Неожиданно орган и колокола замолкли, дабы пребывать в благоговейном безмолвии, замолкли до самой светлой заутрени, в память о страстях господних. И священник возгласил: «Deus a quo et ludas reatus sui poenam et confessionis suae latro praemium sumpsit…»[14] Господи, как далёк был Оливье от этой латинской молитвы! И все же первые слона напомнили ему об Иуде, загубившем его жизнь… Покарал ли его господь за преступление, покарал ли господь Тони де Рейзе, разрушившего его счастье? И сам Оливье, совершает ли он свой крёстный путь, он, разбойник благоразумный, заслуживший награду за свою веру? Оливье не понимал, какую роль предназначали ему в этой священной комедии, он прослушал послание апостола Павла к коринфянам. На него вдруг нахлынула ненависть. Забытая, старая, но вечно живая ненависть… О чем это грегорианское пение?
«Christus factus est pro nobis obediens usque ad mortem…»[15] Такая ненависть, что его перестало трогать и то, что совершалось вокруг, и то, что его явно принимают за кого-то другого и потому посадили сюда. Что возглашает священник? Какое читает евангелие? Оливье снова уловил имя Иуды Искариота, сына Симона…
«Dicit ei Petrus… „Non lavabis mihi pedes in aeternum“.
Respondit ei lusus: «Si non lavero te, non habebis partum meum».

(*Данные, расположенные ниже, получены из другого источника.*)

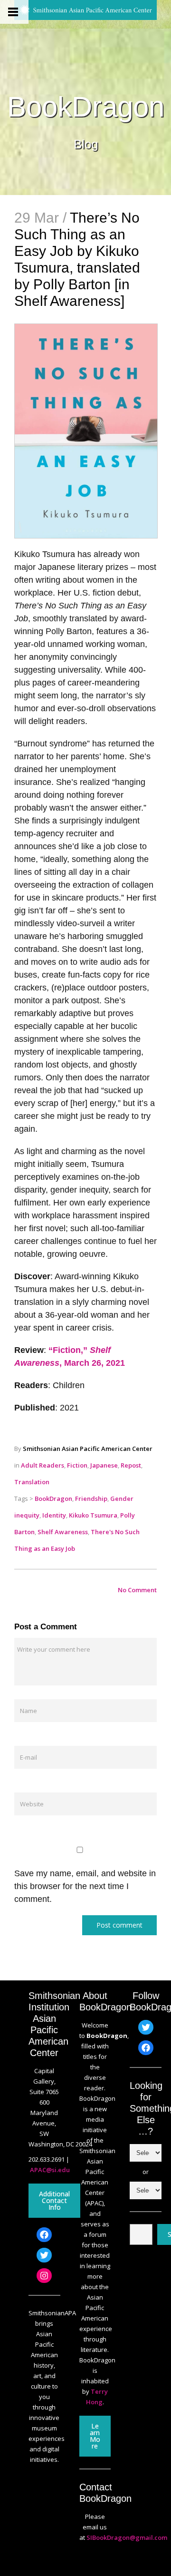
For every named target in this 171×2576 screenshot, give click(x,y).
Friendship (91, 1498)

Dicit ei Simon Petrus…»[16] Симон Ришар плохо вникал в историю Симона Петра. Но когда пресвитер в сопровождении клира торжественно спустился со ступеней алтаря и приблизился к нищим, двенадцатым из которых был Симон, он вдруг понял, что происходит, и почувствовал желание воспротивиться, подобно Симону Петру: «Не умоете ног моих вовек…» Но что мог он сделать? На столе около нищих диаконы поставили тазы и кувшины с водой. Кюре снял фелонь, и он и сослужащие с ним отложили орари, опустились на колени перед нищими, разули их… и тут Симон Ришар почувствовал такой стыд, как ни разу в жизни. Он не мог подняться и убежать.

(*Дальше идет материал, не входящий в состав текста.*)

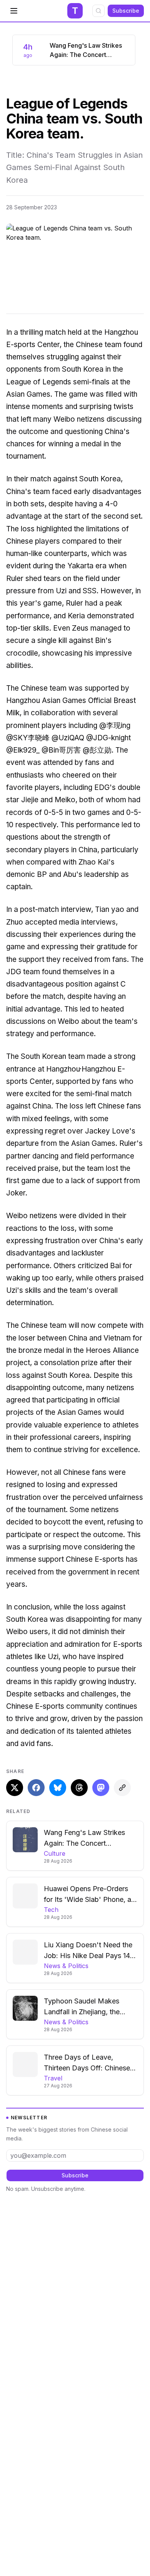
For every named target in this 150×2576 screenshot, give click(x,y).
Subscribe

Пойти на скандал, на кощунство было не в его натуре. Просто он измерил всю меру лжи, всю глубину бездны, в которую погрузился.
Орган молчал, и к сводам храма возносилось грегорианское пение-хор молодых голосов, странно женственных голосов мальчиков-певчих: «Postquam sun-exit Dominus a cena, misit aquam in pel vim…»[17] Диакон, мывший ноги Симону, не мог удержаться и проворчал, что нищих полагается предварительно вымыть в богадельне, а потом уж присылать сюда. И Симон Ришар посмотрел на свои босые и грязные ноги и прошептал очень быстро и очень тихо:
«Простите меня, отец…». «Ubi caritas et arnor, Deus ibi est…»[18] Пение крепло, теперь подпевал весь причт, верующие, заполнявшие храм, и диаконы, которые не кончили ещё омовения и не встали с колен. Первым поднялся кюре Детомб, он молча вымыл и вытер руки. Затем все взяли орари, перекинули их через левое плечо. Кюре снова облачился в фиолетовую фелонь, и во главе с ним все духовенство в прежнем порядке двинулось к алтарю.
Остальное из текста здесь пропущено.